WHEN THE 18-month rebel siege of Cuito takes a break, as it inevitably does, it is time for troops loyal to Jonas Savimbi's Unita movement to begin fraternising with their sworn enemies: the government troops holding half of the central highland city.

At military checkpoints around the city troops of President Jose Eduardo dos Santos's Popular Movement for the Liberation of Angola (MPLA) government and rebel soldiers engage in cheerful banter and sometimes even play cards, gambling salt for firewood.

At sunset they return to their positions in bombed-out buildings along the main avenue, which divides the city and serves as the front line in Angola's civil war, and await their commanders' orders to resume the fight.

So regular has trade between the erstwhile enemies become that units of Mr Savimbi's National Union for the Total Independence of Angola (Unita) have set up makeshift breweries to produce cachipembe, a potent maize-based liquor for sale to the government- held section of town. Sometimes the drink is exchanged for salt and clothes, as is firewood, fruit, and vegetables brought in from the rebel-controlled countryside.
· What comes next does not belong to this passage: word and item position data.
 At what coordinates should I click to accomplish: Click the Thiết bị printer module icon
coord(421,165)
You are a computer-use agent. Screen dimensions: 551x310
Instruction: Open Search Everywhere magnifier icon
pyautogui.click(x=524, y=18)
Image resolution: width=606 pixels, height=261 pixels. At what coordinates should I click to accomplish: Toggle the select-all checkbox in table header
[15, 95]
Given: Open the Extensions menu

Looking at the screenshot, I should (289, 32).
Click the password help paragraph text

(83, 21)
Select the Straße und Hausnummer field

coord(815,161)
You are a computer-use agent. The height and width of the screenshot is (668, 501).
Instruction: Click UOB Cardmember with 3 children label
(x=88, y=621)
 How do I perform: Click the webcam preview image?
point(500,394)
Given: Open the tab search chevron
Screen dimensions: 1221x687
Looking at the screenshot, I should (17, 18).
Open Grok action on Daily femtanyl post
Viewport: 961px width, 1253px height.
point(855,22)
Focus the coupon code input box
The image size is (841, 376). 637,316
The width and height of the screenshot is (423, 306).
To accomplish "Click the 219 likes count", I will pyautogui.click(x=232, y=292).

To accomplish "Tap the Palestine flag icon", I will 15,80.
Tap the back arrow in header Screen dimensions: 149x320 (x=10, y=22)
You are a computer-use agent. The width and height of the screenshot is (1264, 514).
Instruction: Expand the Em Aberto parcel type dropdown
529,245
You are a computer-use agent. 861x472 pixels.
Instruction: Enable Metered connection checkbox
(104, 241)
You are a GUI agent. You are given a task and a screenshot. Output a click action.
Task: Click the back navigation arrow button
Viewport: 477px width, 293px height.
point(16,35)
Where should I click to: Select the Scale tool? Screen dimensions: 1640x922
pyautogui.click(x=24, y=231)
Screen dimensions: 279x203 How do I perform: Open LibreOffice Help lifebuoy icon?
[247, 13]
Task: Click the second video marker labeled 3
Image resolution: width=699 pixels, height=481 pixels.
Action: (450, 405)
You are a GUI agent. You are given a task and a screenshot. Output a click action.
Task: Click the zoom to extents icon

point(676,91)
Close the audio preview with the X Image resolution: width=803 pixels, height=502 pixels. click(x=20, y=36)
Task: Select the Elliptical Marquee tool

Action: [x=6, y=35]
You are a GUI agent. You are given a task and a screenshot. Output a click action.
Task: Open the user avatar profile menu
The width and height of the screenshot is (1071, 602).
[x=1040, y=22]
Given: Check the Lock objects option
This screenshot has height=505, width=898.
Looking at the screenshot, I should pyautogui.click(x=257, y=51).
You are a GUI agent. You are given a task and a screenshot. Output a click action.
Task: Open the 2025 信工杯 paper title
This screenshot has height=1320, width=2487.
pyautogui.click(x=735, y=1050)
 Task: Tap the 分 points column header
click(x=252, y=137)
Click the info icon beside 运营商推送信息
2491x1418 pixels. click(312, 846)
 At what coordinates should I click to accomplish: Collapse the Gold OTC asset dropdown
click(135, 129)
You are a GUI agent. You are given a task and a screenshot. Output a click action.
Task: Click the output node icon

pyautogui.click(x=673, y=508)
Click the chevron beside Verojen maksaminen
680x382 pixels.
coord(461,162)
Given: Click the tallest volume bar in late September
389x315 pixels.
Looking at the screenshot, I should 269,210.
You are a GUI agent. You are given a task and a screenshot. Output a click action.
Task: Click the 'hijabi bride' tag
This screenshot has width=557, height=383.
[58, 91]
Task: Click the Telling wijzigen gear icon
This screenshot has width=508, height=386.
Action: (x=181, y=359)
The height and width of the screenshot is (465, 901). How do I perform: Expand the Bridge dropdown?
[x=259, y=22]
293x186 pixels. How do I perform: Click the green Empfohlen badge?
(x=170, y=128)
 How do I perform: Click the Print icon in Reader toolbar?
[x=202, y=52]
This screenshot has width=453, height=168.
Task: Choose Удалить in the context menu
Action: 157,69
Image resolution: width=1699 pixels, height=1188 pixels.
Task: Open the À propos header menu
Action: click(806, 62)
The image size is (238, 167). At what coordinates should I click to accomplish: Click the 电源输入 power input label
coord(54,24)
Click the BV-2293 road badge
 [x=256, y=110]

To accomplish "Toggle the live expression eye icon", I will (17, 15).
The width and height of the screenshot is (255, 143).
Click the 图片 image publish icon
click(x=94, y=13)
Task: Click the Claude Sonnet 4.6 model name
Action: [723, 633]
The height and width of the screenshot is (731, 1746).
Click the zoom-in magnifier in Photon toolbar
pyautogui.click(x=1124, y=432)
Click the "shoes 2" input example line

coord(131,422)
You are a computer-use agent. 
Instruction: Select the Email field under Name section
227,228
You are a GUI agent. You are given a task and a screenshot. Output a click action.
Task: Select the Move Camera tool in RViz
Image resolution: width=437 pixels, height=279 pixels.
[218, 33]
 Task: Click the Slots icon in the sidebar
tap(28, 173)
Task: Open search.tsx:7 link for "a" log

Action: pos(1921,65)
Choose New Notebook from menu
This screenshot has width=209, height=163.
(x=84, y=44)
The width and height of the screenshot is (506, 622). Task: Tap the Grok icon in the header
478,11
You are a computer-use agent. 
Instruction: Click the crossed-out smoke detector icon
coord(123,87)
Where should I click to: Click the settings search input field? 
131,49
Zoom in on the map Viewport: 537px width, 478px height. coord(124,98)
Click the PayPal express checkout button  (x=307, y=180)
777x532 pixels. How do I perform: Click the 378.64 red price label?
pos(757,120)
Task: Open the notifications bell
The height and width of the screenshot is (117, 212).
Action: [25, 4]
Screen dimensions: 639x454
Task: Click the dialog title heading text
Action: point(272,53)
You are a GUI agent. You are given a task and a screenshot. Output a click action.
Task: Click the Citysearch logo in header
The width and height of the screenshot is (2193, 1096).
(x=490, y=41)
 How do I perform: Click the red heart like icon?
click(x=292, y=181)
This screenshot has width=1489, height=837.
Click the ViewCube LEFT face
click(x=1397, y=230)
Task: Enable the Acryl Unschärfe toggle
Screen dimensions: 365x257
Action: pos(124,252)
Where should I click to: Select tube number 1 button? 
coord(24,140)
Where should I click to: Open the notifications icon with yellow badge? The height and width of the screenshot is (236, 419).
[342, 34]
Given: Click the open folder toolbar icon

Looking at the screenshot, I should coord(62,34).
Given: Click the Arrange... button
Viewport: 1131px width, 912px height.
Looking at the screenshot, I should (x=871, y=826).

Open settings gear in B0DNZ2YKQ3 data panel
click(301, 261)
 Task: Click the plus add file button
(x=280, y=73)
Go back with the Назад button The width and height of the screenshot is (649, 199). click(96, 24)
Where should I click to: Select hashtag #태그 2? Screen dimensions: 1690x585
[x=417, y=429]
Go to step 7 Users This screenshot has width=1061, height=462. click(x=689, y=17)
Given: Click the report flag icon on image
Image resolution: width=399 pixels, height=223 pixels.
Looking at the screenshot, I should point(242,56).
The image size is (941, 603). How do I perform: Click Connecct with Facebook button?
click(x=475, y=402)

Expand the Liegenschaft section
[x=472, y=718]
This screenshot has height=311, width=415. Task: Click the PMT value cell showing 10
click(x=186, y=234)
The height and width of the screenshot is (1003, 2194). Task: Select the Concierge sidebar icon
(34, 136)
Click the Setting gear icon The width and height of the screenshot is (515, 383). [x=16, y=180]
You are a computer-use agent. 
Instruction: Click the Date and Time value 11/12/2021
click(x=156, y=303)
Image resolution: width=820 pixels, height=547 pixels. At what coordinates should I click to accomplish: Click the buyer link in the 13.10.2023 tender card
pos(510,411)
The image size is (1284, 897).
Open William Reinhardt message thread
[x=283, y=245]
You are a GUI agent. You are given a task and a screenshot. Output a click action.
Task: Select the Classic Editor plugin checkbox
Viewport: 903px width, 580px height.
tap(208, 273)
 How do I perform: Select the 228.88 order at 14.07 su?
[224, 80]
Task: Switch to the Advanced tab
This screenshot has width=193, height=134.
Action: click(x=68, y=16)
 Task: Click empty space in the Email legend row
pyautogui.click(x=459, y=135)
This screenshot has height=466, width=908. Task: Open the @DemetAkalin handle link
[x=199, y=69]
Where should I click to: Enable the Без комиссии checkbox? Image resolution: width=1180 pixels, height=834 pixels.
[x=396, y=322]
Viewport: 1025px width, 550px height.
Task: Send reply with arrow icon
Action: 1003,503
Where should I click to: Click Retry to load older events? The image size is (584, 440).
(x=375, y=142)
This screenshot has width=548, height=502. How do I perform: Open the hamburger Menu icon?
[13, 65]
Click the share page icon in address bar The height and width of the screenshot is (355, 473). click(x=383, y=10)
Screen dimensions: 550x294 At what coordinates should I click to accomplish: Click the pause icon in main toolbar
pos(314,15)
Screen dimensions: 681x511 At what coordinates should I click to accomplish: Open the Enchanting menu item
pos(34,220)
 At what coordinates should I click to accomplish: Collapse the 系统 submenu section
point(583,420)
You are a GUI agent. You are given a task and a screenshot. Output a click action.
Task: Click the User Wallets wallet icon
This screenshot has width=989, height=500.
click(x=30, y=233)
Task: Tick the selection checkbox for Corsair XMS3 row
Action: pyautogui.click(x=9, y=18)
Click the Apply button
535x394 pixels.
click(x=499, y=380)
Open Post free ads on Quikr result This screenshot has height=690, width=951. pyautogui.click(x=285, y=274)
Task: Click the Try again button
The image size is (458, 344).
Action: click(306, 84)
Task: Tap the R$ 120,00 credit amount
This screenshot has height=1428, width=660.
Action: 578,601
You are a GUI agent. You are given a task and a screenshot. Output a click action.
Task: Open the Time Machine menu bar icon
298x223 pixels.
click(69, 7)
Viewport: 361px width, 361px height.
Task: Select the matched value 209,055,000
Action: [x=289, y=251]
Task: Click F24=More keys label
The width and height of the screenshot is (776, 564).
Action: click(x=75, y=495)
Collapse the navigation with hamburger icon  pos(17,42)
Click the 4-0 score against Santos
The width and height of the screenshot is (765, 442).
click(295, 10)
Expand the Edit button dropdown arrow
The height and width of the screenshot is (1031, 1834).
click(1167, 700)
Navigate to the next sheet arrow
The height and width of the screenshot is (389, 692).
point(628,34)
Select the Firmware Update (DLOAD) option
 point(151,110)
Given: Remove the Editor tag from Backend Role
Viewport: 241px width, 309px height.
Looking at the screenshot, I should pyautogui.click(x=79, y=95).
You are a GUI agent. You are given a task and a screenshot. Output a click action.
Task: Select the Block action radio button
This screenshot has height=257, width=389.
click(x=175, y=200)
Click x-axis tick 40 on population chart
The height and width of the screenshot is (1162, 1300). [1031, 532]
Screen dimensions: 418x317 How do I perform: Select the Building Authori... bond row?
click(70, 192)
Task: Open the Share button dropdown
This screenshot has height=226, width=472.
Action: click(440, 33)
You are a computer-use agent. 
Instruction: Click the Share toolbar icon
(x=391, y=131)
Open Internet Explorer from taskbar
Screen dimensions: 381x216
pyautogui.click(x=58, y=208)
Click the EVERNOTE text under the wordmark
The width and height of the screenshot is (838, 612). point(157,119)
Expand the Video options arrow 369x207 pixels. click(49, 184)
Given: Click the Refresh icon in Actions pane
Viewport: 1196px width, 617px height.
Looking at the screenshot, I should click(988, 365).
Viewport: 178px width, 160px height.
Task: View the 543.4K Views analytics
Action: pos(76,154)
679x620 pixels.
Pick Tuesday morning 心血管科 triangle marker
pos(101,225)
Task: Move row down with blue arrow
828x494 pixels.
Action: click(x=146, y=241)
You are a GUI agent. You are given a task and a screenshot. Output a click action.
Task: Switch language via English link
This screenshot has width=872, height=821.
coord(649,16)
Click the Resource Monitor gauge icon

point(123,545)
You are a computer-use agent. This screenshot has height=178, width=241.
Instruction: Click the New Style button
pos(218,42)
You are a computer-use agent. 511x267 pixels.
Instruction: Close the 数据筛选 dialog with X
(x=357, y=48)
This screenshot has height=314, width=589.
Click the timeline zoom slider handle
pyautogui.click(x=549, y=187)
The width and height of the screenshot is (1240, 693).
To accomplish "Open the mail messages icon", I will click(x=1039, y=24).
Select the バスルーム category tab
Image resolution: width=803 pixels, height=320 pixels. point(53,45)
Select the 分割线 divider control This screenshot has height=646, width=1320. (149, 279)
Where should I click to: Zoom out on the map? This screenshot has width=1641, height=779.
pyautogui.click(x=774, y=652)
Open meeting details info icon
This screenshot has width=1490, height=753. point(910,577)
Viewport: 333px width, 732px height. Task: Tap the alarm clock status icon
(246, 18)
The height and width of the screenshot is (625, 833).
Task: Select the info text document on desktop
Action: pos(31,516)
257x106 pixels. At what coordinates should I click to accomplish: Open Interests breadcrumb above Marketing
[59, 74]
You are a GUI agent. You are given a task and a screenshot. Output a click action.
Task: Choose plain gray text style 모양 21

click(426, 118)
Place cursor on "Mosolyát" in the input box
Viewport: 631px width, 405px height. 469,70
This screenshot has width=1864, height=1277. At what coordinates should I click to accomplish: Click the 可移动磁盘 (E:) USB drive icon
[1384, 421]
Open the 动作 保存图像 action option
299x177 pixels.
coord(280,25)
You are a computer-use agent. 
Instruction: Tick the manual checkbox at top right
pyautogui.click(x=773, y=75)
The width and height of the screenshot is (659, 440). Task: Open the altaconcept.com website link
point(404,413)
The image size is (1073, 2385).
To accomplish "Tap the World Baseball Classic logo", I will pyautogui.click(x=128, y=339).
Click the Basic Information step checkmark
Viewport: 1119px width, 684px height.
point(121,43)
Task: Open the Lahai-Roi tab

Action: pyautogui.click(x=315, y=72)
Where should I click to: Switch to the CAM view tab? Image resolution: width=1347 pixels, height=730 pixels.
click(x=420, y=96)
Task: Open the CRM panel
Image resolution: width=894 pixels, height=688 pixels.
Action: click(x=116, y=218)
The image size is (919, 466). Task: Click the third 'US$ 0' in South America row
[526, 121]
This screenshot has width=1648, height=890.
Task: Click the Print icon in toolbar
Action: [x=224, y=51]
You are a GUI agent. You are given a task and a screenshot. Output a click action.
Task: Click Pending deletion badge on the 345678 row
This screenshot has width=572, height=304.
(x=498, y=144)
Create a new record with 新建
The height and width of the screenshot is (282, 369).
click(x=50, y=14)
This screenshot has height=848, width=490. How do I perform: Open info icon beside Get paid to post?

Unita territory is the source of much of the goods, such as firewood and potatoes, sold in the markets set up in the remnants of buildings shattered by Unita mortar shells in the government-controlled half of the city. Other items sold, such as maize flour and soap, come courtesy of aid shipments from the United Nations, while still others, like salt and sugar, are delivered by parachute from government cargo drops.

'Once in a while the government decrees a ban on trade with Unita, or Unita issues orders to stop selling to the city, and the business stops,' said Olegario Cardoso, 52, a Cuito businessman. 'But it soon resumes again because we need firewood and vegetables and they need salt and clothes.'

The trade across the battle lines is part of a symbiotic relationship that has developed between Unita and government troops since the siege of Cuito began several months after Mr Savimbi rejected his party's defeat in the September 1992 general elections and restarted Angola's civil war.

Since then at least 15,000 people have died in the fighting which has left the city in ruins. Intense shelling resumed on 26 May and continued this week with reports that hundreds more civilians had been killed or wounded.

The ironic ties that bind the two sides become evident at the government-held Cuito airport where cargo planes sent by the UN World Food Programme (WFP) are unloaded on to two lorries, one destined for the MPLA part of town and a second for a warehouse in the Unita zone.

The WFP hands over about 150 tons a week to each side, enough to give 50,000 people a minimum diet. But when there is fighting, as there has been this week,no flights can arrive.

The food aid has worked, with the incidence of starvation and malnutrition falling dramatically since aid agencies gained access to the city last October. Now several groups, such as Medecins Sans Frontieres and the WFP are helping people who once survived on grass and leaves.

There are about 30,000 civilians on the government side but virtually none on the Unita side of town. The rebel warehouse where the supplies are delivered is near a Unita logistics base south-west of the city. There is no way to monitor how that food is distributed. To obtain the aid, Unita and the MPLA must co-operate with each other. About one mile from the airport is the first Unita checkpoint, run by Captain Pepe, whose task is to ensure that the rebels get their fair share of the aid. A Unita driver boards one of the lorries to drive towards the rebel warehouse. The other makes its way past a government checkpoint and into town to a WFP warehouse.

At the Unita checkpoint there is a sign that reads 'Savimbi is our man'. The government checkpoint displays posters of President dos Santos with the slogan ' O futuro certo' - the certain future.